In my opinion, mediums like TikTok are the best and worst thing to ever happen to music videos and very much paint a picture of how things will shift over the next few years. Suddenly, new artists are emerging out of the woodwork, this generation has a reignited obsession with camera trickery / clever effects, and there is yet another outlet for music videos to profit and thrive. Bella Poarch represents the good side of this coin: a brand new artist got to make a massive and risky music video because TikTok was a safety net and a proven metric. 

The negative side is that song/video lengths are getting shorter, vertical aspect ratio options are required for every shot, and shortening attention spans cause amazing projects to be ignored as soon as they leave the trending list. In five years, I imagine the average video length will be closer to two minutes, tons of concepts will revolve around having 30 second cutdowns, we will see a lot of brand new artists with good budgets, and widescreen videos will become much rarer. 

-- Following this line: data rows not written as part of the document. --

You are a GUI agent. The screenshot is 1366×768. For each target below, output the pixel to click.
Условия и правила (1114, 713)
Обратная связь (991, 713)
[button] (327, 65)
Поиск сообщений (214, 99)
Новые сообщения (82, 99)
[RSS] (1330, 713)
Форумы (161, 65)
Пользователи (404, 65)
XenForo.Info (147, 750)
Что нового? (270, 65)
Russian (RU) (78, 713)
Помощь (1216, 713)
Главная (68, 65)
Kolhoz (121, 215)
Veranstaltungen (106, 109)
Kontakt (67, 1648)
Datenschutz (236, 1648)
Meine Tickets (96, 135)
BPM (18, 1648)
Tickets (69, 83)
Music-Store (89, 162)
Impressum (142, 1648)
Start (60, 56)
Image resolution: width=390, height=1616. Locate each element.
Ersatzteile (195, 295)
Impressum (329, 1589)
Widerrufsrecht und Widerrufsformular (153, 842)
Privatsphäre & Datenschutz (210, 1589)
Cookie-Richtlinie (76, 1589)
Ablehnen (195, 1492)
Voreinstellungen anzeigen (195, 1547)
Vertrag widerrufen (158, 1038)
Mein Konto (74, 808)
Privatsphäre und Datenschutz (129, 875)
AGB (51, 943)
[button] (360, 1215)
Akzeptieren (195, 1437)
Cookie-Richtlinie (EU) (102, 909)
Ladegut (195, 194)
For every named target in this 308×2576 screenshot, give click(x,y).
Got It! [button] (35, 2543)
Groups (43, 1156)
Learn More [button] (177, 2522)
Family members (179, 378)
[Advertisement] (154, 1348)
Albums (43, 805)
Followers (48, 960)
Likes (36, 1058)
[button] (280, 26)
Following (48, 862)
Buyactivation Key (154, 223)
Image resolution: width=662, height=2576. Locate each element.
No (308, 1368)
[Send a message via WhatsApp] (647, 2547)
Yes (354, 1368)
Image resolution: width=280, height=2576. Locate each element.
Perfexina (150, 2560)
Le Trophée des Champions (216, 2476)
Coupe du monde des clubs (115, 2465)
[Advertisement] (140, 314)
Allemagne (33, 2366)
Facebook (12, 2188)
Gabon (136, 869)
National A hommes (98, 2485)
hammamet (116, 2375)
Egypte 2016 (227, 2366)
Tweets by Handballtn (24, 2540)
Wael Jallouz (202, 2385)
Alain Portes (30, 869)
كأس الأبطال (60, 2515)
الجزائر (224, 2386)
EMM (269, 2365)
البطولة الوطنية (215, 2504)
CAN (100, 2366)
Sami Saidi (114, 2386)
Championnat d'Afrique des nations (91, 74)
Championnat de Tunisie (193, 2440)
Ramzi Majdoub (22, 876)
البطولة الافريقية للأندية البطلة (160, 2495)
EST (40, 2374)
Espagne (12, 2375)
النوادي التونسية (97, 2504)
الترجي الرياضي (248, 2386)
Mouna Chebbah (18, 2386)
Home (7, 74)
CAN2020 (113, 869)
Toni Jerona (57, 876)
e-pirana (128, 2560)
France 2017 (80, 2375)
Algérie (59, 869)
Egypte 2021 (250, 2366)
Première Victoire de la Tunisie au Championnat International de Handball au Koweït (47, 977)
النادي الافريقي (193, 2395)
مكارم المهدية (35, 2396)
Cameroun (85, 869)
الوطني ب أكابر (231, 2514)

I also see tons of videos trying to implement DIY camera tricks so that thousands of others will try to replicate it on TikTok. I don’t mind this as much because it honestly does challenge me as a director to try new and unexpected techniques that will resonate with the audience.

Tell us one thing about yourself that most people won’t know…

I was born the son of a youth pastor in a very conservative family. Growing up, I wasn’t allowed to listen to any type of explicit music or watch any risque television (MTV). I remember the fights my brother and I would have with my parents about wanting to listen to the local rock radio station, or situations like sneaking home a Linkin Park CD from our cousin and hoping our parents wouldn’t take it away. 

A lot of other directors got into the industry because music videos were ingrained into their childhood. For me, I think I was partially drawn to this industry because it was a brand new world I got to dive into as I built my own set of beliefs and ideas outside of the ones that were forced down my throat growing up.